Jon Stewart (and others like him) does not, and I cannot imagine ever would, refer to himself as a journalist ("I tell dumb jokes for a living"), but Bill O'Reilly (and others like him) does (and quite vehemently).

Humans have about the same number of genes as do fish and mice, and even less than plants do. (But what I find even stranger than this...)

(is that...) George W. Bush and Al Gore are the same species ('never mind that they were up for the same job.)

(and likewise...) Albert Einstein and, well take your pick -- hmmm -- for example, Alberto Gonzalez, are genetically so very similar. Human beings and chimpanzees share 98.9% of the same genes, so even though most chimps seem to be so much cooler (I've never actually met one, but all those PBS shows...) than some human beings do, and I'm sure are (think Ann Coulter vs. a really nice chimp -- or Ann Coulter vs. all but the very meanest and most narcissistic chimps), the fact that Einstein and Gonzalez, et al., are all homosapiens dictates that they would have to have... (seriously?) Also with the same tiny genetic variability are: Eleanor Roosevelt and Rudy Giuliani; Kafka and Danielle Steele; Thurgood Marshall and Dick Cheney; Gandhi and my neighbor who has a sign on his door that reads, "Forget 9-1-1, I dial .357."

Part of the actual, traditional conservative worldview and ideology is supposedly a mistrust of government, and even though very few so-called-conservatives today actually advocate limited government in most areas, almost all of these self-professed conservatives use that doctrine as an explanation for any government action or program that actually helps anyone -- except of course for big-business, the richest 1% of Americans, etc. -- 'no surprise there -- that's been happening for a long time.
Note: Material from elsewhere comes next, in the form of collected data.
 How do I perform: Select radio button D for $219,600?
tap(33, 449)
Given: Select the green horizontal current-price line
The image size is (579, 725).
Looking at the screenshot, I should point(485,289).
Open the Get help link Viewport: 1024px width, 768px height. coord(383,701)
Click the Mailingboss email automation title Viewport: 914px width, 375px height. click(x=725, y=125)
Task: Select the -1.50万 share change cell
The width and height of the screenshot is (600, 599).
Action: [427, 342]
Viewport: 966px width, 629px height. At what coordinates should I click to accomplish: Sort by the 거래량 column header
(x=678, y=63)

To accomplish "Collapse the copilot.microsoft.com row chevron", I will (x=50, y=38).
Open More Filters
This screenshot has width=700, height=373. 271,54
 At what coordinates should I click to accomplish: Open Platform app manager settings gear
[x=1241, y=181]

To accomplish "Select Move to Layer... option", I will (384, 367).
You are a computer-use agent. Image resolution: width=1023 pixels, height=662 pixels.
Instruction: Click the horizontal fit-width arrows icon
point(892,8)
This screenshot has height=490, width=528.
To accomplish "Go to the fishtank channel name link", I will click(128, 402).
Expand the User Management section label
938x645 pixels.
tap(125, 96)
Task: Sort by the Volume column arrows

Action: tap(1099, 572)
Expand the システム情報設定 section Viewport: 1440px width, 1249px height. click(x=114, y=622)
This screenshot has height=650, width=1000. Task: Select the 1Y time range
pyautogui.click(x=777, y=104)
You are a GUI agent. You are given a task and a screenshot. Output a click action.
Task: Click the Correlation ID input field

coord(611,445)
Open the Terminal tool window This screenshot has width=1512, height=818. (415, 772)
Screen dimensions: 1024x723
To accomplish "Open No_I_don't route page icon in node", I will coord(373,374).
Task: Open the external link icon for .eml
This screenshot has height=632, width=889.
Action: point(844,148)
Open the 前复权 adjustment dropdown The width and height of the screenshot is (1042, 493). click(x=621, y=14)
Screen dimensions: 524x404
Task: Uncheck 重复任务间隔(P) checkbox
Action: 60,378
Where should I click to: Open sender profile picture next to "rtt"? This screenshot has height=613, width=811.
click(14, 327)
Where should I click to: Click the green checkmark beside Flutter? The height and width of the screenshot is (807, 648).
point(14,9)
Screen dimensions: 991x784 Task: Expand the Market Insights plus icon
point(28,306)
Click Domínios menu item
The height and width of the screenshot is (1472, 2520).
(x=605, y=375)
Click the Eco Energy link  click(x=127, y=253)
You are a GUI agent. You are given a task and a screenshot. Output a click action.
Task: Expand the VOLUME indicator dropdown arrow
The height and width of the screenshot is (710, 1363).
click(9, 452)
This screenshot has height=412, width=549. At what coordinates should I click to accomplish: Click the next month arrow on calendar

But neo-conservatism takes it to a level that defies not only logic, but sanity as well. But what I find to be really strange is that all these people who say they don't trust government to, for example, provide health care coverage (but they trust the insurance industry?? but I digress...), trust the government to mete out the death penalty -- "I don't trust you to pay for the doctors' bills of people who have nothing to lose because they currently do not have any medical coverage, but I will entrust you with the power to kill my fellow citizens -- and me, should I happen to have a run of bad luck and get convicted of something I did not do" -- ???

Tonka is marketing a walker in the shape of a miniature truck with the slogan "Because face it: Boys are built different." Apparently, the same geniuses who used an adjective where an adverb is needed -- in a nationally televised ad -- also think ten-month-old boys toddle "different" than do ten-month-old girls, and that their skeletal, muscular, and nervous systems are different, as well.

Probably a good 10% of gifts I'm given have something to do with Maya Angelou, and at least 10% of the shelf space for poetry at most chain-bookstores is filled with Maya Angelou's, umm, "poetry." She may be a very good person, but poet? I just get cranky when even most independent or used bookstores dedicate two or three shelves to poetry, and what's on those shelves except for all the usual suspects. Thanks, I already have Shakespeare's sonnets and as much as I adore her, I don't need to read another tabloid, er um, I mean biography of Sylvia Plath. (Which, by the way -- Bravo to booksellers like Clay Banes , and his bookstore, Pegasus.)

1 comment:

michi said...

yep, there ARE lots of strange things. and strange people.

like people who came to austria from turkey or former yugoslavia years ago who now vote for xenophobic, racist right-wing politicians.